そして、正直聞きたくないのだが、この話題を聞かれたら聞き返さないといけない合言葉がある。
それは、
「孝太さんのほうこそ、彼女さんいるんですか?」
聞きたかったようで、聞きたくなかった。
返答によっては、ブルーになる可能性があるからだ。というか、その可能性は高い。
孝太さんはというと、このままの流れでサラっと答えるかと思いきや
マーボー丼をテーブルの上に置き、少し間をあけて、俺の目をしっかりと見つめながら口を開いた。
「俺は・・・」
とそこへ、
カツカツとヒールの音が俺の隣へとやってきた。
「こんなところにいた!孝太。探したんだから!!」
ふと、見上げると、この前階段で孝太さんと一緒に喋っていた彼女らしき女性が立っていた。
「みさ。なんか用?」
「なんか用じゃないわよ。最近捕まらないと思ったら、こんなところにいたのね
」
今、改めてこの「みさ」と呼ばれる女性を見てみる。
その時は、孝太さんばっか見ていたので気づかなかったが、身長は165センチくらいだろうか。ヒールも履いているので女性にしては、身長は高いほうだ。ハイウェストのベルトと、プリーツの柄物スカートが足の細さと白さを際立たせる。

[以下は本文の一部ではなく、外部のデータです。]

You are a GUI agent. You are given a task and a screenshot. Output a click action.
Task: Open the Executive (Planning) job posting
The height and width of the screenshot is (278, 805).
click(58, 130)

顔も、可愛いというよりキレイで、ロングにカールした髪型も似合っている。
一般的に言われるキレイな人だ。俺も、この手のタイプは好きだ。
と、ボーっと「みさ」という女性を見つめていると、
あちらも視線に気づいたらしく
「あら、この前の人?」
俺は、どうもと会釈をすると、孝太さんが
「そう。大前昇くん。あれから図書館で会うようになって、親しくなったんだ。
昇君、こっちは堀川美咲。」
「どうも、大前です。この前はレジュメとか拾ってもらって、ありがとうございました。」
美咲さんは、
「こちらこそ。よろしくね。」
満面の笑みで答えてくれた。
気が強そうかと思ったが、とても礼儀正しい人っぽい。
と、
美咲さんは、その笑顔を急に真剣な顔にかえ
「それはそうと、孝太。今日の約束覚えてるんでしょうね」
孝太さんは「へ?」という顔をすると、すかさず美咲さんは
「へ?じゃないわよ。今夜、一緒に外にご飯食べに行く予定だったでしょ!?」
「あ〜〜、そうだったな。すっかり、いや、しっかり覚えていたよ(笑)」
「はぁ、全く。じゃあ、7時にロッカーで落ち合いましょ。私、これから教授に添削だから。じゃあね」
と、またカツカツと去ってしまった。
行ってしまったのを確認してから、俺は孝太さんに
「美咲さんて、キレイな方ですね。お似合いですね。」
褒めたつもりだった。
二人ともカッコいいし、きれいだし、傍から見ていて絵になる。
ところが、孝太さんは
「そうか〜〜?昇君、あーゆーのがタイプなんだ。」
脹れた子供のように言ってきた。
「いや、そーゆー意味じゃなくて(汗)ところで、今夜はどこに食べに行かれるんですか??」
俺はきまづくなって、話題を変えることにした。
「あ。決めてないや。てか、今夜は、昇君と食事できないじゃんか!!すまん!!」
「いやいや、僕の事は気にしないでください。」
【20時】
さっきは、あー言ったものの、いざ図書館から孝太さんが消えてしまうと
余計なことを考えてしまう。
どう考えたって、美咲さんは彼女だ。
てか、むしろあれで彼女じゃないって言われても、美咲さんは、孝太さんのことが好きに違いない。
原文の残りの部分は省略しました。